From the records below, copy out each line that has the word "computer".

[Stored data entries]
——

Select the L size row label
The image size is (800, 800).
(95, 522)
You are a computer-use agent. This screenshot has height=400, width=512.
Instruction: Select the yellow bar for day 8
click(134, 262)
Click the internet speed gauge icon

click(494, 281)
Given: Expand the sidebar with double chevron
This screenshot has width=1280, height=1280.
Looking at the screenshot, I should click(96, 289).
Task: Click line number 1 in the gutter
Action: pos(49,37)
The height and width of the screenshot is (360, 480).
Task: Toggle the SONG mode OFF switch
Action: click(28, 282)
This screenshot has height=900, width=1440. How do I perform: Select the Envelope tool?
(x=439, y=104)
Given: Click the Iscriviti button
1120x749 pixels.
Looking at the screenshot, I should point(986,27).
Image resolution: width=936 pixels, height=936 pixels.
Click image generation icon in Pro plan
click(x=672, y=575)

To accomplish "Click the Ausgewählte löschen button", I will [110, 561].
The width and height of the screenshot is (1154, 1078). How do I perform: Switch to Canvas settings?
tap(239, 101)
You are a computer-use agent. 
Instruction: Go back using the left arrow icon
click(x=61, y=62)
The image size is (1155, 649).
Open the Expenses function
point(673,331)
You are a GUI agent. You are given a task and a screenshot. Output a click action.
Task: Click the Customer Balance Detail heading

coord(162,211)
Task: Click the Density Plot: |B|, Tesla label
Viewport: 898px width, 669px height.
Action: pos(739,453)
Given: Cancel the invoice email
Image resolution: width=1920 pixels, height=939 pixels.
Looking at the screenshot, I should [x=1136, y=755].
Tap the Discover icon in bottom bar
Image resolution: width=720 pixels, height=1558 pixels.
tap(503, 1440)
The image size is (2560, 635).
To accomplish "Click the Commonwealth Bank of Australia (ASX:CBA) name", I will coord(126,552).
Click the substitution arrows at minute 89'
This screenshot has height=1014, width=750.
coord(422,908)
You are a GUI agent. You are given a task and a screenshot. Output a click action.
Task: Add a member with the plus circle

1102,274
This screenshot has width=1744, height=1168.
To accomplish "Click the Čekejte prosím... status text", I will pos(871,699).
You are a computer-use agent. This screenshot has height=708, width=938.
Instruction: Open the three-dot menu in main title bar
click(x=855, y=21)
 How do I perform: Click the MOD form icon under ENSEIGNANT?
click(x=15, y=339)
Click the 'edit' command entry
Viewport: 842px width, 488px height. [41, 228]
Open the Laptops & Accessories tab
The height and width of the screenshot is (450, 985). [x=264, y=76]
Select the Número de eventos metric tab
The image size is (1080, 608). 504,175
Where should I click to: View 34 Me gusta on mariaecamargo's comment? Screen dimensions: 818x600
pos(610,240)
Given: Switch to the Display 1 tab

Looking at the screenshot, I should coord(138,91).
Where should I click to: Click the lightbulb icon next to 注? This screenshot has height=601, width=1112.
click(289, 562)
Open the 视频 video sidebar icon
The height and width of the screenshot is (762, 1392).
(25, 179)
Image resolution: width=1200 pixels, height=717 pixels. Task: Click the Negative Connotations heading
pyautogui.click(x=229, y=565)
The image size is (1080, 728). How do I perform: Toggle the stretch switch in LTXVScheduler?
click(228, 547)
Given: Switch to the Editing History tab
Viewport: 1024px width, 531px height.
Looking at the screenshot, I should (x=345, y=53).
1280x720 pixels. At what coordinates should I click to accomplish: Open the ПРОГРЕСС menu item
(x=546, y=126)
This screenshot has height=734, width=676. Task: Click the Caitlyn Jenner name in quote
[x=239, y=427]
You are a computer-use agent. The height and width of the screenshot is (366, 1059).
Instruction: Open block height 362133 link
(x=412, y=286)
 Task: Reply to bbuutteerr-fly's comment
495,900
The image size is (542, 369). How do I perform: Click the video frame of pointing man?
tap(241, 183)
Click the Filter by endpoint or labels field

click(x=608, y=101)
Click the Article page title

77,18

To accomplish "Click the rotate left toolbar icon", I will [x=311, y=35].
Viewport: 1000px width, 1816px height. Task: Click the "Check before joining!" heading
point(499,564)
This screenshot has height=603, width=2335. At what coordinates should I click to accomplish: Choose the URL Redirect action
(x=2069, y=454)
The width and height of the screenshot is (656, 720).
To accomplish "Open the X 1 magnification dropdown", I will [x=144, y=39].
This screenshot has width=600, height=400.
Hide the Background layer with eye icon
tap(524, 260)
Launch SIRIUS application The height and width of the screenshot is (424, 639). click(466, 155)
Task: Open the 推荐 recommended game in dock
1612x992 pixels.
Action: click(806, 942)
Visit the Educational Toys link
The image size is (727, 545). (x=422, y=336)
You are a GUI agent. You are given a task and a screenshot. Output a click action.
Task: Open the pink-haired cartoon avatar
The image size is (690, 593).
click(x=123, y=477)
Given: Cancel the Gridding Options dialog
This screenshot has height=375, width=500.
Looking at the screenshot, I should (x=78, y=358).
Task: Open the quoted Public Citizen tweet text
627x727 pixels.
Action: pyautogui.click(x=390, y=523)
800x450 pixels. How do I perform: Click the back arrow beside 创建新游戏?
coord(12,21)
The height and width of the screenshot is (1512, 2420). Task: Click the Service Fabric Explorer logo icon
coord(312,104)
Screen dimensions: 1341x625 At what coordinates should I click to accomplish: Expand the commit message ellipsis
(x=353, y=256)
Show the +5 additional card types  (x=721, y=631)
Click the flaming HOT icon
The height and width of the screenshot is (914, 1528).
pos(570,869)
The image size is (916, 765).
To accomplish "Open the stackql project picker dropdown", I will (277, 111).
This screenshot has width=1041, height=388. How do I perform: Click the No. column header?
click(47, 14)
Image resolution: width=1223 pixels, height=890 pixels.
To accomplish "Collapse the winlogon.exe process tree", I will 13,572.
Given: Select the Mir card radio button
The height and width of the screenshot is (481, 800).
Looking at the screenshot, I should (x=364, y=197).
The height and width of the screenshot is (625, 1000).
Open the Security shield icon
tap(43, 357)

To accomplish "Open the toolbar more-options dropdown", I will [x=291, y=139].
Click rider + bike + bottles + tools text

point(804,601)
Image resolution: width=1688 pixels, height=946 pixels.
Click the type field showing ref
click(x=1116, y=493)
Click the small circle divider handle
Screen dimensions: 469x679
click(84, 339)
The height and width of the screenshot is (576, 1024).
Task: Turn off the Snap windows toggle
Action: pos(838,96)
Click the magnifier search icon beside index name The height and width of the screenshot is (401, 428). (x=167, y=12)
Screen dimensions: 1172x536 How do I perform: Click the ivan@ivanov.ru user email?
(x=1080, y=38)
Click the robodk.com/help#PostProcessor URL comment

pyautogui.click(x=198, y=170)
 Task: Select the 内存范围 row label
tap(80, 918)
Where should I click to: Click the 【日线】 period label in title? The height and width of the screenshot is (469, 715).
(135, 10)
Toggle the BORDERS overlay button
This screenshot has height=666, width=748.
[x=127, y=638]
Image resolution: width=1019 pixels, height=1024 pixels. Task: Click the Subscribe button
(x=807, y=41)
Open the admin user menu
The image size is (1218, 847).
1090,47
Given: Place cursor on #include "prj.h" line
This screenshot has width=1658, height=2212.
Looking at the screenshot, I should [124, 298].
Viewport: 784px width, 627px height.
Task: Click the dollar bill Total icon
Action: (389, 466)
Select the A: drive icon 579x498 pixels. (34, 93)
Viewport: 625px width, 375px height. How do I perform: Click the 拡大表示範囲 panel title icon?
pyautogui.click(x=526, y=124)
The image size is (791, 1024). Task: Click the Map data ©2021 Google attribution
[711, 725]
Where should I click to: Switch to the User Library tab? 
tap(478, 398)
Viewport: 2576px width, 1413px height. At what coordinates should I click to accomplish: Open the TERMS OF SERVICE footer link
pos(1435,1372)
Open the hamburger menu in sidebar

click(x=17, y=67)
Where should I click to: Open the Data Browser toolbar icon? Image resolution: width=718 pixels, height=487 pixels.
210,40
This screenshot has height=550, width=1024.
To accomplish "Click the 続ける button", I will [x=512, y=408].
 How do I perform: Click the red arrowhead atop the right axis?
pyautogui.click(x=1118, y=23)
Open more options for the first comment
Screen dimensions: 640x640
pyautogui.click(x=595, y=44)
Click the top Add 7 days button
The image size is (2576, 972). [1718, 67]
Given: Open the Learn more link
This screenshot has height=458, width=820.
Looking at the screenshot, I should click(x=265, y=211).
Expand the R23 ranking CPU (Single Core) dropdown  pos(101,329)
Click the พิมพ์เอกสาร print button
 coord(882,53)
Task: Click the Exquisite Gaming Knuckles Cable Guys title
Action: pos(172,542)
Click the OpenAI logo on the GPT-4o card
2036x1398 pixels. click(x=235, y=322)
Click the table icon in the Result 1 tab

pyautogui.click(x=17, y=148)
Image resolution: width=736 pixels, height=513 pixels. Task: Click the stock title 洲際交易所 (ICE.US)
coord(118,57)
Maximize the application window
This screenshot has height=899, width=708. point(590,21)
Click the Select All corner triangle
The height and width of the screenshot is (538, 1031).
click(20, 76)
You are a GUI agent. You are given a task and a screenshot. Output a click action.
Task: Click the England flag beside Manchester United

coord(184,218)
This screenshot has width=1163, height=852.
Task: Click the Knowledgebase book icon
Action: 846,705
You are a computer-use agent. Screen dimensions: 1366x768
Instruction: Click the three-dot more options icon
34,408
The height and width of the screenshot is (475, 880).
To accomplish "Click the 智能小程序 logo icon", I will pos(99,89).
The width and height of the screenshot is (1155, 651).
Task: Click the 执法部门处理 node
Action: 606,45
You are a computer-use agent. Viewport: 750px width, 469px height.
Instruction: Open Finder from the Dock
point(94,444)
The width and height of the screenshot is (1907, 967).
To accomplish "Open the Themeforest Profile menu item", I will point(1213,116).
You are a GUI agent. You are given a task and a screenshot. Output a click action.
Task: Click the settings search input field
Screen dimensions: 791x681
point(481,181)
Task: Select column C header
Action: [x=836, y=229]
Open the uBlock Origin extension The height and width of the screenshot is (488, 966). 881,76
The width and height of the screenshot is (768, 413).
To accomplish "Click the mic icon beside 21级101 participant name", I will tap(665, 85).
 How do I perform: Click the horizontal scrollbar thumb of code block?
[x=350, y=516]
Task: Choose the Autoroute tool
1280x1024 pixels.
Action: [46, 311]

——

Task solution:
You are a computer-use agent. This screenshot has height=400, width=512.
You are a computer-use agent. 
You are a computer-use agent. This screenshot has height=708, width=938.
You are a computer-use agent. The height and width of the screenshot is (366, 1059).
You are a computer-use agent. Screen dimensions: 1366x768
You are a computer-use agent. Viewport: 750px width, 469px height.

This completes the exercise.